I write as one who has visited Ashkelon and Siderot – two of the most regularly hit towns in the south of Israel – and talked with their people and their members of Knesset. So I fully understand their mixture of fear and justified rage. Yet as the 2009 operation amply demonstrated, bombing and blasting Gaza does not stop the rocket attacks.

I am a member of the “Friends of Israel” because I always seek to draw a clear distinction between the State of Israel and the current Israeli government. It is becoming sadly increasingly difficult to maintain that distinction in today’s world. The damage done to Israel’s standing is incalculable. In my student days in the late Fifties, many spent their vacations working in kibbutz, fired by the idealism of Israel – that has stopped. Instead, we see a revival of vicious anti-Semitic incidents all over the world in response to what is seen to be mass murder.

That contagion threatens to spread to terrorist groups fired by distorted views of Islam all over the Middle East and Africa. Our ministers have rightly expressed concern about radicalised extremists returning to our shores and undermining our security. They should wake up to the fact that Benjamin Netanyahu is their strongest recruiting agent.

DATASET RECORDS –
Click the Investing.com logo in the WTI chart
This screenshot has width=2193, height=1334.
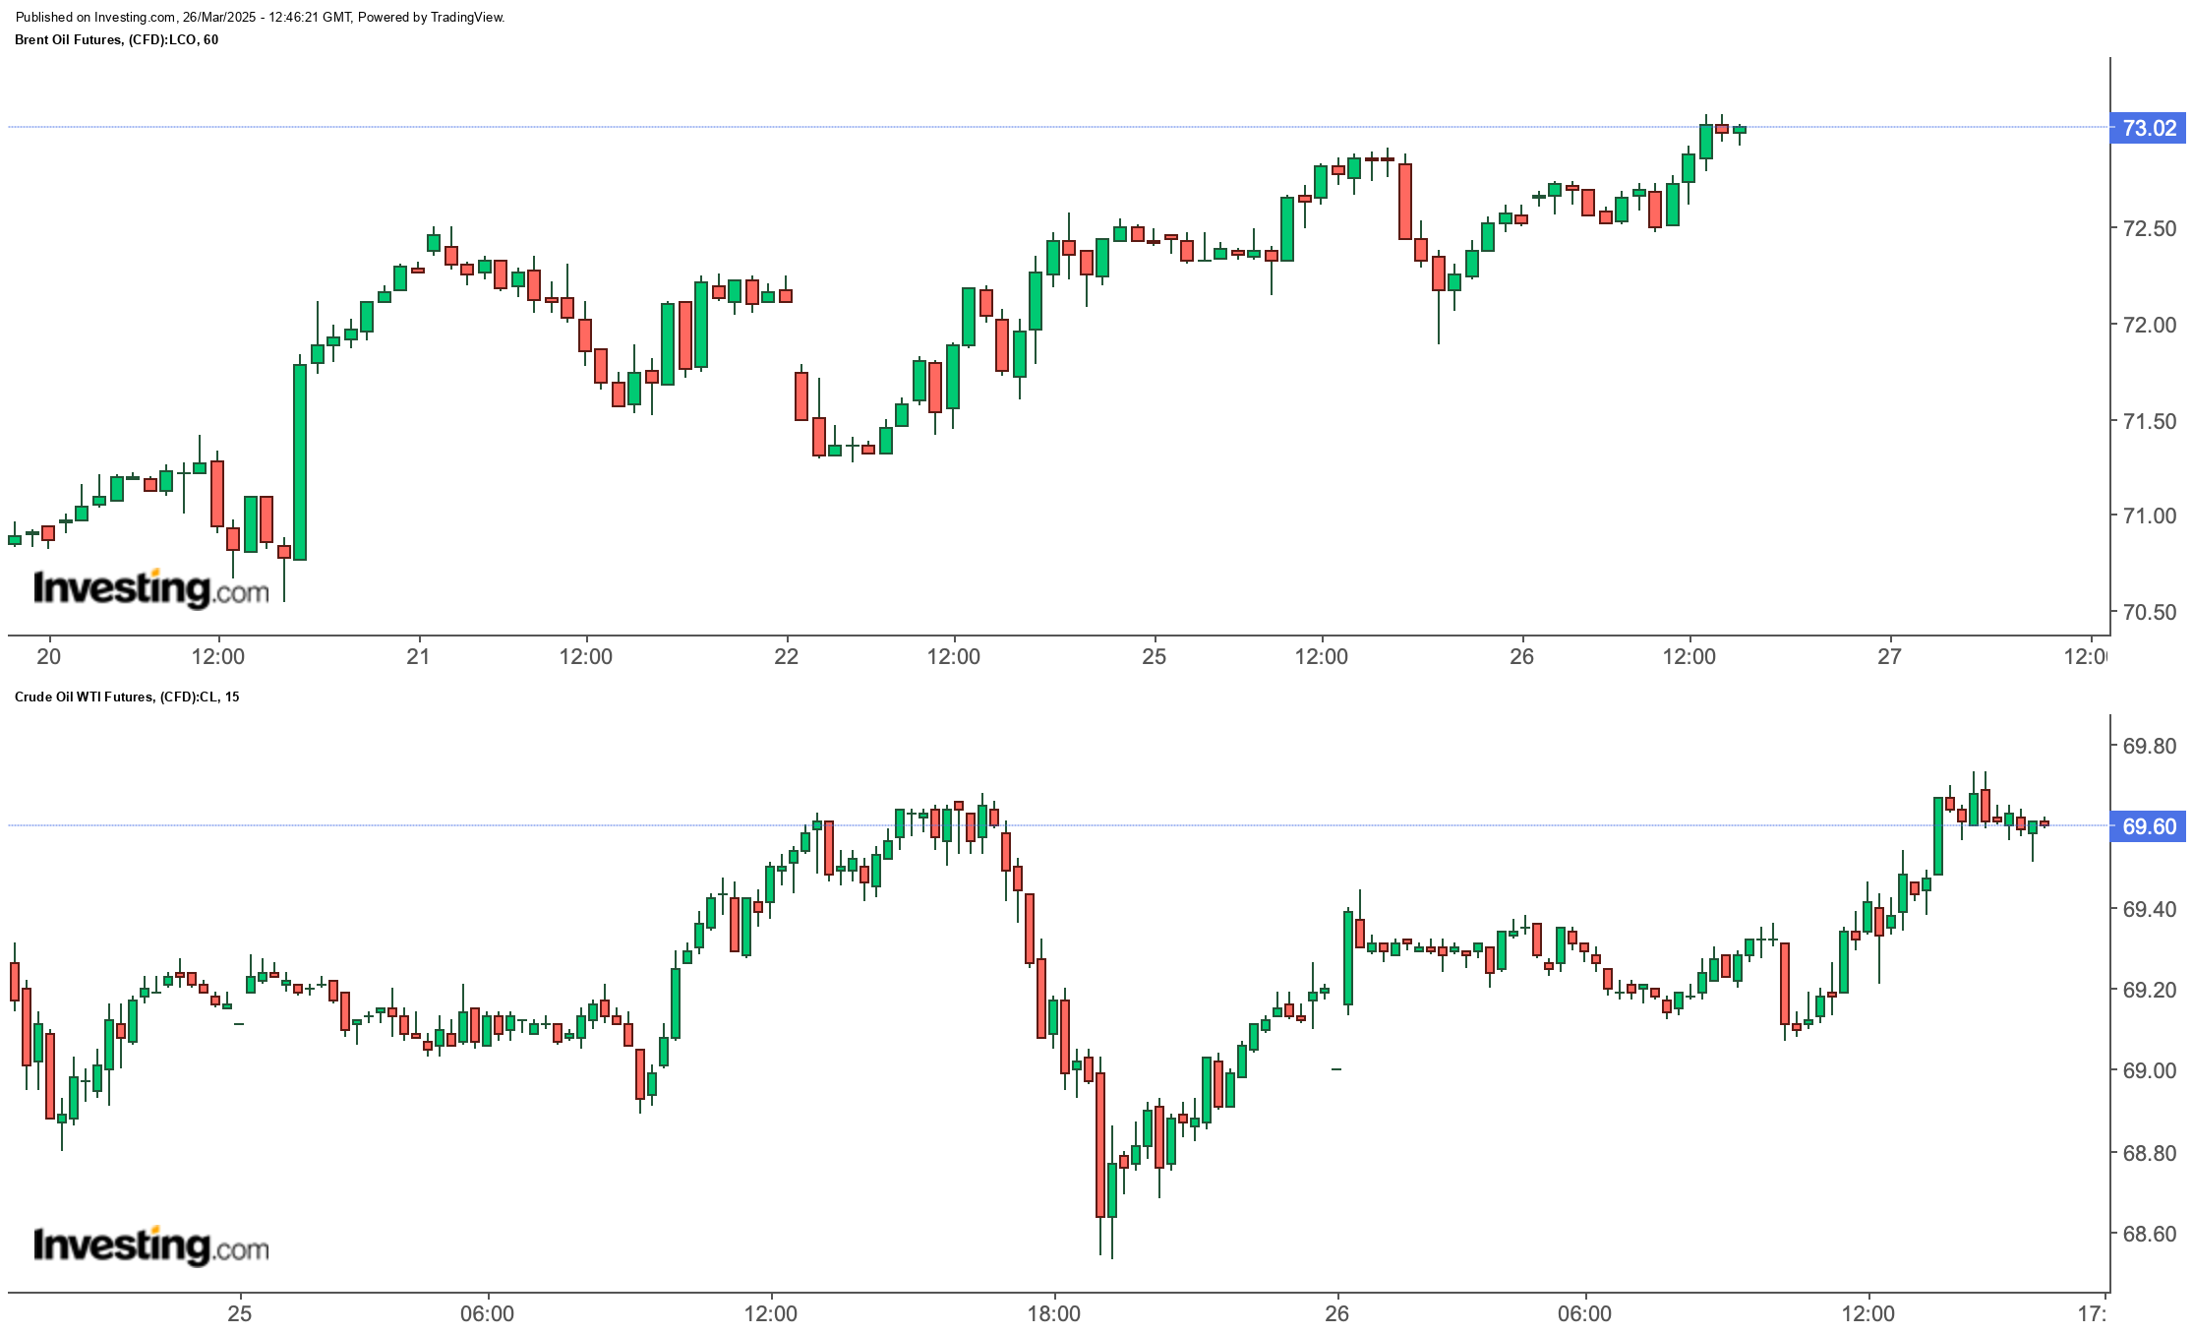[150, 1245]

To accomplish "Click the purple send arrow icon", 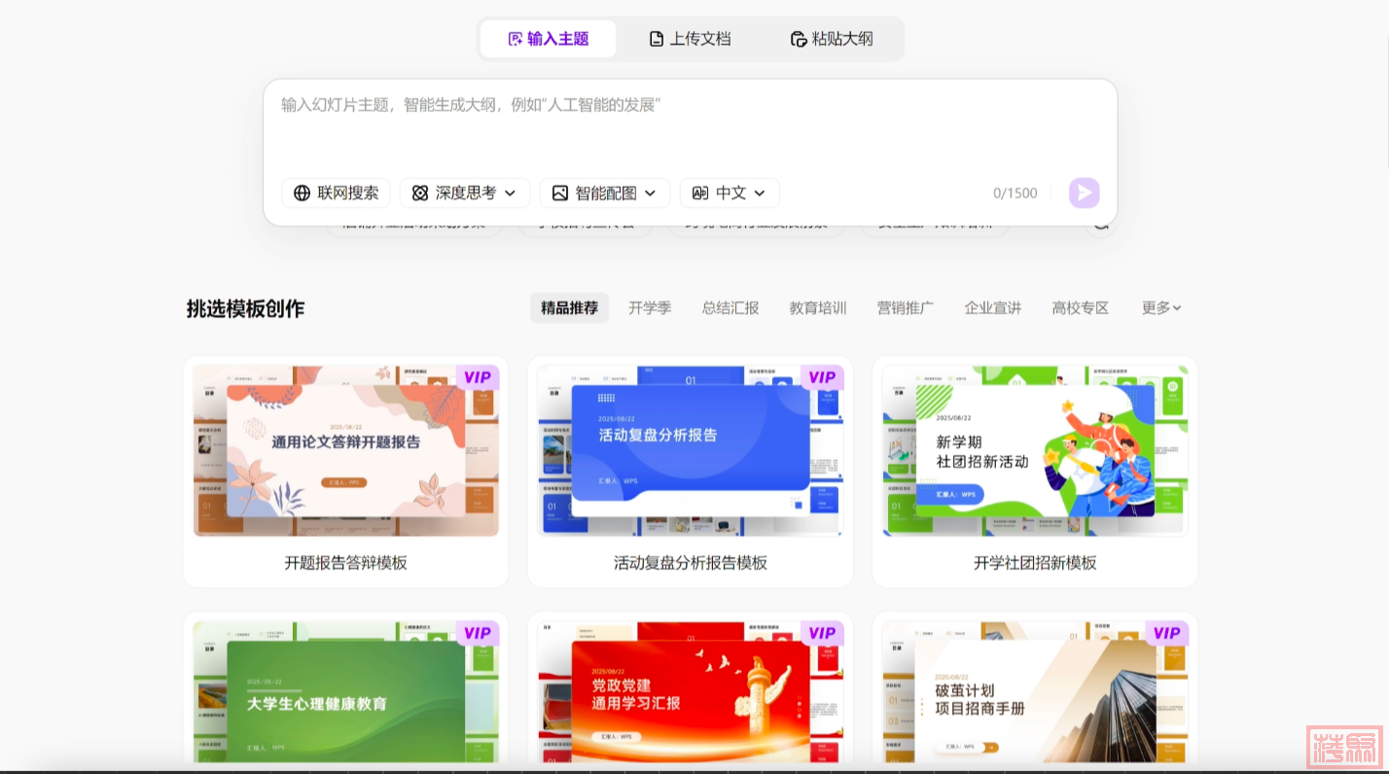I will tap(1084, 193).
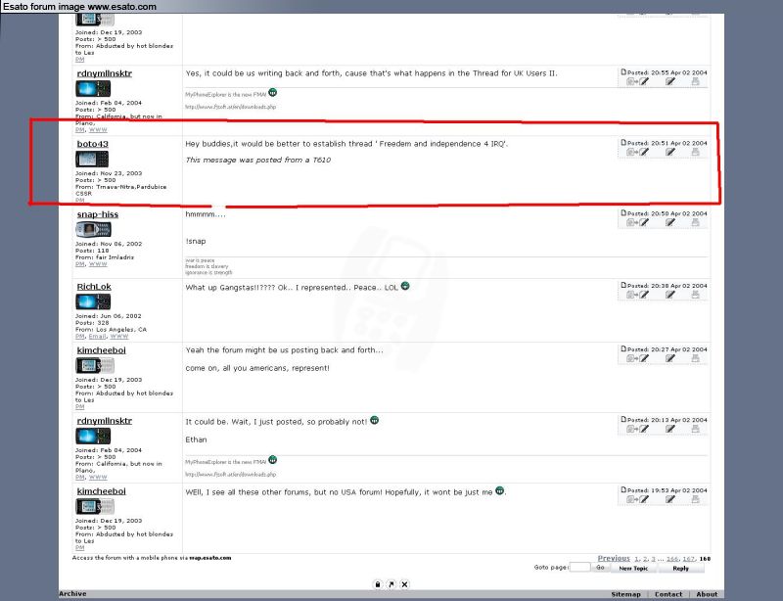Click inside the Goto page input field
The height and width of the screenshot is (601, 783).
pos(579,568)
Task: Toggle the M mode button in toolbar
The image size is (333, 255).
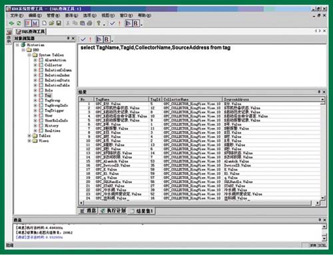Action: pos(35,23)
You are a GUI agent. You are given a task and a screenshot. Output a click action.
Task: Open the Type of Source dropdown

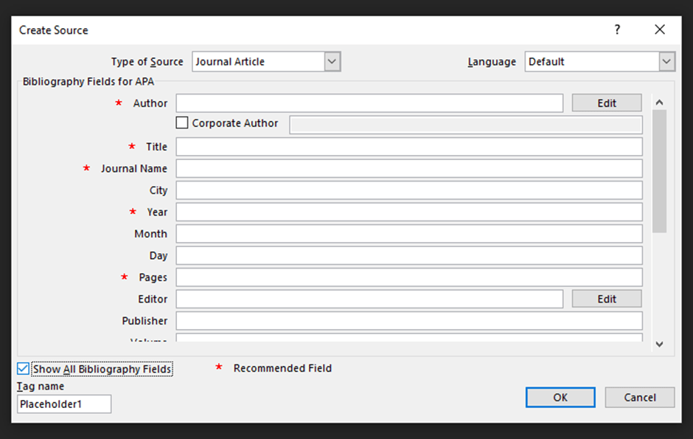(332, 62)
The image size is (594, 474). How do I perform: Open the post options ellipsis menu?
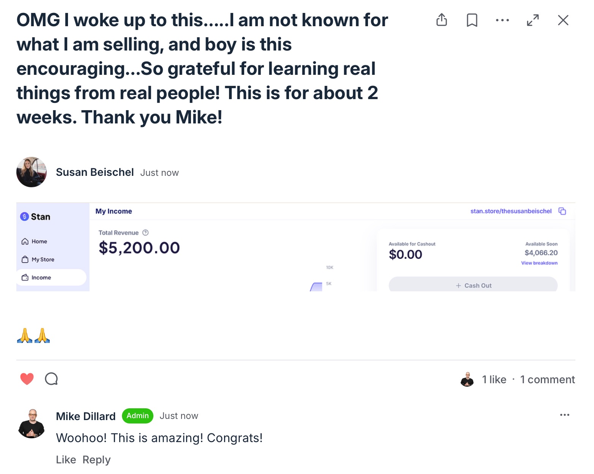[502, 20]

TASKS TO PERFORM –
a) Reproduce the passage on Israel and Gaza between "I write as one" and "the rocket attacks.", inclusive.
b) Write what comes next in the passage on Israel and Gaza, starting after its last sentence.
The rows stand apart from the passage on Israel and Gaza.

WRITTEN RESPONSES –
a)
I write as one who has visited Ashkelon and Siderot – two of the most regularly hit towns in the south of Israel – and talked with their people and their members of Knesset. So I fully understand their mixture of fear and justified rage. Yet as the 2009 operation amply demonstrated, bombing and blasting Gaza does not stop the rocket attacks.

b)
The only way to stop the mutual bloodshed is to bring Hamas to the negotiating table and secure an internationally guaranteed peace. John Kerry understands that but gets little support from his own or our Government. But, it is argued, Hamas is a “terrorist organisation”. We have been here before. I recall my first meeting with Yasser Arafat in 1981 when the PLO was a “terrorist organisation” and no ministers would speak to him. I argued that he should change the PLO covenant, and that came only years later followed by the shake of hands on the White House lawn.

Yet one of the reasons for the success of Hamas in the elections in Gaza was the incompetence and corruption prevalent in Mr Arafat’s Fatah administration. The recent formation of the Fatah/Hamas unity government was a real opportunity to commence dialogue – wholly rejected by the Israeli government. I also recall in the 1970s my discussions with ANC leaders when they too were dubbed a “terrorist organisation” with whom neither the South African nor British governments would deal.

The uncomfortable truth is that the Netanyahu government is treating Palestinians as lesser human beings in exactly the same way the apartheid government treated the majority of its citizens. The Balfour Declaration of 1917 which first envisaged a “national home for the Jewish people” – an ideal given impetus after the Second World War – included the proviso “it being clearly understood that nothing shall be done which may prejudice the civil and religious rights of existing non-Jewish communities in Palestine”. Try telling that to the people of Gaza today.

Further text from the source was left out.